S in ESG relates to the social aspect of sustainable investment, which includes workplace equality and pay equity. 

Equal pay is highlighted in the CSRD  which states that standards must be developed to ensure “equal treatment and opportunities for all, including gender equality and equal pay for work of equal value, training and skills development, the employment and inclusion of people with disabilities, measures against violence and harassment in the workplace, and diversity.”

In addition, it states:

“sustainability reporting standards that address gender equality and equal pay for work of equal value should specify, amongst other things, information to be reported about the gender pay gap, taking account of other relevant Union law.” 
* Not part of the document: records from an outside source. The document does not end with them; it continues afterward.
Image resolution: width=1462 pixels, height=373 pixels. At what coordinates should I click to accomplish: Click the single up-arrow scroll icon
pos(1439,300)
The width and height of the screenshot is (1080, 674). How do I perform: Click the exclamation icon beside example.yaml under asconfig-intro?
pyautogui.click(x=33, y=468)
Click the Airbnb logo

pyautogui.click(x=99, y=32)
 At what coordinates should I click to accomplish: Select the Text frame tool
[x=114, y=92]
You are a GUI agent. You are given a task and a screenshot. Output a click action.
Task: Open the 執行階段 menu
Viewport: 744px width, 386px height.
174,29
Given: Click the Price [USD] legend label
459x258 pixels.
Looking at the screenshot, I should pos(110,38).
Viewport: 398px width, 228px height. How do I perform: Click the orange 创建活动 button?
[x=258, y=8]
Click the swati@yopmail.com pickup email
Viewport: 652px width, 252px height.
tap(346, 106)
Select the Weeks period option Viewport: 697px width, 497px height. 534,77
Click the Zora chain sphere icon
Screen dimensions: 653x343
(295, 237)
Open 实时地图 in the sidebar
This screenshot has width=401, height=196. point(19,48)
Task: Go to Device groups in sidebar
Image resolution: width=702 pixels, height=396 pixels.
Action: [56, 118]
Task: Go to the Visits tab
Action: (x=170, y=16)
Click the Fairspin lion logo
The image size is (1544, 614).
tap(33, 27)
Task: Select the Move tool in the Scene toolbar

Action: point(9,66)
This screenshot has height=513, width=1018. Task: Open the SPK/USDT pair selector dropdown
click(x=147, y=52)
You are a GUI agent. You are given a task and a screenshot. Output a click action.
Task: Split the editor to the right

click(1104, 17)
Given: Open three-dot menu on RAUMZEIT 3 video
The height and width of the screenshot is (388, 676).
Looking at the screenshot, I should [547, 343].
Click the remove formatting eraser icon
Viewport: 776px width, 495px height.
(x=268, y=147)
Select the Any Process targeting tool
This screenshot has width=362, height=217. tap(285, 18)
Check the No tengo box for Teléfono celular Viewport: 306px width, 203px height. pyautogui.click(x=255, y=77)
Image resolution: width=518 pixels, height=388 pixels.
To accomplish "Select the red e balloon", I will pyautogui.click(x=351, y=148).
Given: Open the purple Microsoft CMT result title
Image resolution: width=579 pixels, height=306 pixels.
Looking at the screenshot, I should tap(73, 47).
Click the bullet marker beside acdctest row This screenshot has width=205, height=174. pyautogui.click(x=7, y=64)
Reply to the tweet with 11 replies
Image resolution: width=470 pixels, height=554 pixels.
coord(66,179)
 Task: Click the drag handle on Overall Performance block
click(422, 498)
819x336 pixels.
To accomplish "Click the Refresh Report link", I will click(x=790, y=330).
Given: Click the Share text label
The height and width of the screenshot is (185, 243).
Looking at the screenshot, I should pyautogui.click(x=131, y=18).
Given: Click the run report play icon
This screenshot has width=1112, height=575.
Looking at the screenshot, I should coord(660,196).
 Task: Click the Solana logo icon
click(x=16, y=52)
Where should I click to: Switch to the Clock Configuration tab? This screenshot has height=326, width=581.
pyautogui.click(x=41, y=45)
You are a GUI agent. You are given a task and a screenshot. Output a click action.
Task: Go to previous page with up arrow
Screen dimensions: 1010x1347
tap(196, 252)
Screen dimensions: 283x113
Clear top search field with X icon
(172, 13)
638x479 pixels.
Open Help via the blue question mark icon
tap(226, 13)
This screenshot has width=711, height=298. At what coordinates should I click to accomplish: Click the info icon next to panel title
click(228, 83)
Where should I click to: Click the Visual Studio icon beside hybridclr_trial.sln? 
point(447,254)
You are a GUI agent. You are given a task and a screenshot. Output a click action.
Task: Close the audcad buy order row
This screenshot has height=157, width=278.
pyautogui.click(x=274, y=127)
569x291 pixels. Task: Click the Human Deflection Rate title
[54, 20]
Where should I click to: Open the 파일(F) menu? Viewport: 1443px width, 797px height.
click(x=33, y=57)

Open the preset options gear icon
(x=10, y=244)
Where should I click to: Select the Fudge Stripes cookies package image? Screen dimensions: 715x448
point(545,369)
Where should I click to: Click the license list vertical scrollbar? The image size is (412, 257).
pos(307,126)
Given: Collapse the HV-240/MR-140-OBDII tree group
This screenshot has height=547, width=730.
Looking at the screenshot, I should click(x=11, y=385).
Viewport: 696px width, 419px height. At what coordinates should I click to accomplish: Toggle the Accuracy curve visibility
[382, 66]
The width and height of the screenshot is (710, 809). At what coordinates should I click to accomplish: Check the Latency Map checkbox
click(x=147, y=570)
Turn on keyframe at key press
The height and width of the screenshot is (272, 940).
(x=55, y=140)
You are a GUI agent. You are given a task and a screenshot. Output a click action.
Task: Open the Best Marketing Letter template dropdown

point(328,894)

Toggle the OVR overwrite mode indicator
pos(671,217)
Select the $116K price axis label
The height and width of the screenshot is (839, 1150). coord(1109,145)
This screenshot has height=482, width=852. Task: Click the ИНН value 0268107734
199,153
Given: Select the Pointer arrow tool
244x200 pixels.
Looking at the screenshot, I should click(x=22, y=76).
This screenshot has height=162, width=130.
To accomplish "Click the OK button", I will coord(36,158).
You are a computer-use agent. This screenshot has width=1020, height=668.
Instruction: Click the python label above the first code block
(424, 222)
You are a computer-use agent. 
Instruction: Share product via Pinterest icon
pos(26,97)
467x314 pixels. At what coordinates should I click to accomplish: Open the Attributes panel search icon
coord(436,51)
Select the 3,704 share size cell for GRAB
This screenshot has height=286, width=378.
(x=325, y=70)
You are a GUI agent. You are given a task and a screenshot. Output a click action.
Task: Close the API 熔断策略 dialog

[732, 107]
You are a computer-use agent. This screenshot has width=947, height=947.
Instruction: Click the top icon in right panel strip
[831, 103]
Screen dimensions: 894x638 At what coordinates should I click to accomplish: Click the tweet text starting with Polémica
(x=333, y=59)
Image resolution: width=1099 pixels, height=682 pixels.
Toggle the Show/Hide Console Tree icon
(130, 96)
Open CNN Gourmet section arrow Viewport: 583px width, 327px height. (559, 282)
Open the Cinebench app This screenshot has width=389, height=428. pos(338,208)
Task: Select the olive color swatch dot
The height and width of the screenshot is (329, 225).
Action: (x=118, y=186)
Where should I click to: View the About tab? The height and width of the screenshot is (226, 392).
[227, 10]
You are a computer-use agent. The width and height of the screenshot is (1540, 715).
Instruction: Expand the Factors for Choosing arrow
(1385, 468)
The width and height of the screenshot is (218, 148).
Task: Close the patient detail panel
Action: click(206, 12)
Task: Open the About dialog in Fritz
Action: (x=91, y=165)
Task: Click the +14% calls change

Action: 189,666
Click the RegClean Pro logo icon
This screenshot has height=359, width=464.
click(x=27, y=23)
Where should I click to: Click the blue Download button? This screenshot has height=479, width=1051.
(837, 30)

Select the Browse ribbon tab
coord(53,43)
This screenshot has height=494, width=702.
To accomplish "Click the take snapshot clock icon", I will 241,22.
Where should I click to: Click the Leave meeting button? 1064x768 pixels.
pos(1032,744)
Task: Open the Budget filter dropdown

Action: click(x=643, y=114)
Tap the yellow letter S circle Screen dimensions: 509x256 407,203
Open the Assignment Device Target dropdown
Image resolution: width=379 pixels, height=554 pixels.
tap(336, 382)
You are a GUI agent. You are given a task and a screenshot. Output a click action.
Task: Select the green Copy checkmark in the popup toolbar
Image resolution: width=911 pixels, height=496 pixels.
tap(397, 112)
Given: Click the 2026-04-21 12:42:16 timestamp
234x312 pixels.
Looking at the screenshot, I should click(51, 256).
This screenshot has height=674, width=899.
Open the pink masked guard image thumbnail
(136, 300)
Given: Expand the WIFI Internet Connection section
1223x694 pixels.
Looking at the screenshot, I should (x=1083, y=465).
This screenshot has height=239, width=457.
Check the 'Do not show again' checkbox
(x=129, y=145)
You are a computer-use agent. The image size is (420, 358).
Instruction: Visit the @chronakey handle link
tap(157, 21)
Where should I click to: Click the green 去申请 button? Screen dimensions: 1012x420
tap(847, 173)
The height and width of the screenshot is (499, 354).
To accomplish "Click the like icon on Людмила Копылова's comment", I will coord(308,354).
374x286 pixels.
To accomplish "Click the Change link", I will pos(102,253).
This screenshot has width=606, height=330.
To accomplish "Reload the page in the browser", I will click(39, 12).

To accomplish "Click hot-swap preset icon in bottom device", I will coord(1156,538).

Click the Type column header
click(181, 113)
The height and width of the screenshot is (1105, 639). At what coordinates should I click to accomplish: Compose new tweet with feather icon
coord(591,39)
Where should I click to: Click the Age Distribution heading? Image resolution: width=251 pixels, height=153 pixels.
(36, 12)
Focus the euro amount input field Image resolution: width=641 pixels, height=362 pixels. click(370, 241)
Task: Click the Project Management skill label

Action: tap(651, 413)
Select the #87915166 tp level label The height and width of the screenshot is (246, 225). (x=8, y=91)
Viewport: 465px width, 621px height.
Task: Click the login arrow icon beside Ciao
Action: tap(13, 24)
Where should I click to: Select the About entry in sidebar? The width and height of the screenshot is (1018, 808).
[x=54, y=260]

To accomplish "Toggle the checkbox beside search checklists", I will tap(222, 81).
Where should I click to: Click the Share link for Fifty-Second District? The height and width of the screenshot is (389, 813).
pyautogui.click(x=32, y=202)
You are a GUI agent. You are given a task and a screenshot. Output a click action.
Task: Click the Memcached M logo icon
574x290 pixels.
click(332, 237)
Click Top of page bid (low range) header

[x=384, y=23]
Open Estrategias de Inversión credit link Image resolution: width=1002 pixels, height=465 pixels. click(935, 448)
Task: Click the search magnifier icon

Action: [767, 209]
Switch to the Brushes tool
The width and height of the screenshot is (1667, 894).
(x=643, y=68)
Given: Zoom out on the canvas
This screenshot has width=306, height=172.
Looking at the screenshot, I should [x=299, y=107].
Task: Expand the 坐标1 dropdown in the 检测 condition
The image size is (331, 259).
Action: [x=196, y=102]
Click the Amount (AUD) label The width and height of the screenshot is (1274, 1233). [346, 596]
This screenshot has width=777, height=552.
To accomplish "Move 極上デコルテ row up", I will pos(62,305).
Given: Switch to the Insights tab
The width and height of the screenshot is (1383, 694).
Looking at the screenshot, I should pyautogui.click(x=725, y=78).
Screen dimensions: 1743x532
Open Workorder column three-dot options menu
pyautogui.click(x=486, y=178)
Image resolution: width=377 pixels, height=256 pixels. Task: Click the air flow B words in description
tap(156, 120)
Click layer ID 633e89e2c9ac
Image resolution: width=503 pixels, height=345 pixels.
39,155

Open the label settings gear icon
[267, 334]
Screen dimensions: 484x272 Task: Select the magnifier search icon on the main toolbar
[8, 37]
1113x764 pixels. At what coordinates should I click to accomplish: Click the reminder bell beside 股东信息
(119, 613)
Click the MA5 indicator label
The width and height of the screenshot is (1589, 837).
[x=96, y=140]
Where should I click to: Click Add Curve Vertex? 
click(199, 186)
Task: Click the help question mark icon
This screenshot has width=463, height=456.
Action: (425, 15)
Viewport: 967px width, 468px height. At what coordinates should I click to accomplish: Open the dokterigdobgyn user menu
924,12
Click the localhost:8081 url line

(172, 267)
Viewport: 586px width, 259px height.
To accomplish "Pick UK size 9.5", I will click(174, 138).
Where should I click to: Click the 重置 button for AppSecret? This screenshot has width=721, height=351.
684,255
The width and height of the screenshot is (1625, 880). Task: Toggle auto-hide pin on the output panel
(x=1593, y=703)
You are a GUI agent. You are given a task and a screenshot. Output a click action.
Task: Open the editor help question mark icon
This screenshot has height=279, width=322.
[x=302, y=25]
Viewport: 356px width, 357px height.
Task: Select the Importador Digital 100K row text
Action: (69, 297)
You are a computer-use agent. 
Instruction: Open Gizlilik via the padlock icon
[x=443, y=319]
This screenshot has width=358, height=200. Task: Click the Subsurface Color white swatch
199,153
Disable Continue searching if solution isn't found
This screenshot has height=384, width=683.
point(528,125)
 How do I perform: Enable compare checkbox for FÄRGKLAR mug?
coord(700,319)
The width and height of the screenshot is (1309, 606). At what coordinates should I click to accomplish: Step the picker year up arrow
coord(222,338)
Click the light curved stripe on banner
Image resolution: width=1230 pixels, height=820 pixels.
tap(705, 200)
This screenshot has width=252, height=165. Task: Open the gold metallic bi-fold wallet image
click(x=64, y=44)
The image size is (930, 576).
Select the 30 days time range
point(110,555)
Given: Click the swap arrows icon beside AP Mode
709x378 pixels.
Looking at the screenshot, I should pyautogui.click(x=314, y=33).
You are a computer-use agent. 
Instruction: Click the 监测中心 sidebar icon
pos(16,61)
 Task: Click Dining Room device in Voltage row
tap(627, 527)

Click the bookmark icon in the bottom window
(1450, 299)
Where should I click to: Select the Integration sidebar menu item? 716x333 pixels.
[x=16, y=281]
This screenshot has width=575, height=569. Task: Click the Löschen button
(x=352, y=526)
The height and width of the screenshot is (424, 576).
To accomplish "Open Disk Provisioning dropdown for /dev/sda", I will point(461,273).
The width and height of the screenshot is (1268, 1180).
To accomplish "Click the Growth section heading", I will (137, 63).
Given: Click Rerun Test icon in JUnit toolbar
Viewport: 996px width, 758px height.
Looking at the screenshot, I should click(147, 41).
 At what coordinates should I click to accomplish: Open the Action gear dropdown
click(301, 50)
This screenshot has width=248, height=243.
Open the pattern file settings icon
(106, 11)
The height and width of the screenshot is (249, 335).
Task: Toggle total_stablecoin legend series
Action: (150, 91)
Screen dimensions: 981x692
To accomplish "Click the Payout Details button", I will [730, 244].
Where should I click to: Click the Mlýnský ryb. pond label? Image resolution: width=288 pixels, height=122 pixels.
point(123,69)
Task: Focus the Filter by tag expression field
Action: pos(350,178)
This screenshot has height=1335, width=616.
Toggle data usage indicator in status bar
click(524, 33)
Employers must also specify “gender diversity at top management and the number of members of the under-represented sex on their boards,” while ensuring the implementation of gender diversity policies. 

While not specified, it is probable that “other relevant Union law” refers to the Pay Transparency Directive. 

CSRD and the EU Pay Transparency Directive 

The EU Pay Transparency Directive complements the requirements of the CSRD. Both directives are committed to goals of pay transparency and wage equality, key components of the EU Gender Equality Strategy. Key elements of the Pay Transparency Directive include the following: 

  • Companies must provide information about the pay level of their job listings prior to interview. The directive also imposes a salary history ban. 
  • Employees must be allowed to access criteria used to define salary and pay raises. They can also request information on individual and average pay levels, categorized by gender, for workers doing the same work or work of equal value.
  • Where an unjustified gender pay gap of 5% or more exists, employers are required to carry out a Joint Pay Assessment (JPA) in cooperation with workers’ representatives. 
  • The burden of proof in cases of alleged pay discrimination is on the employer. If pay discrimination is proven, employees are entitled to compensation including full recovery of back pay and bonuses. Compensation is uncapped.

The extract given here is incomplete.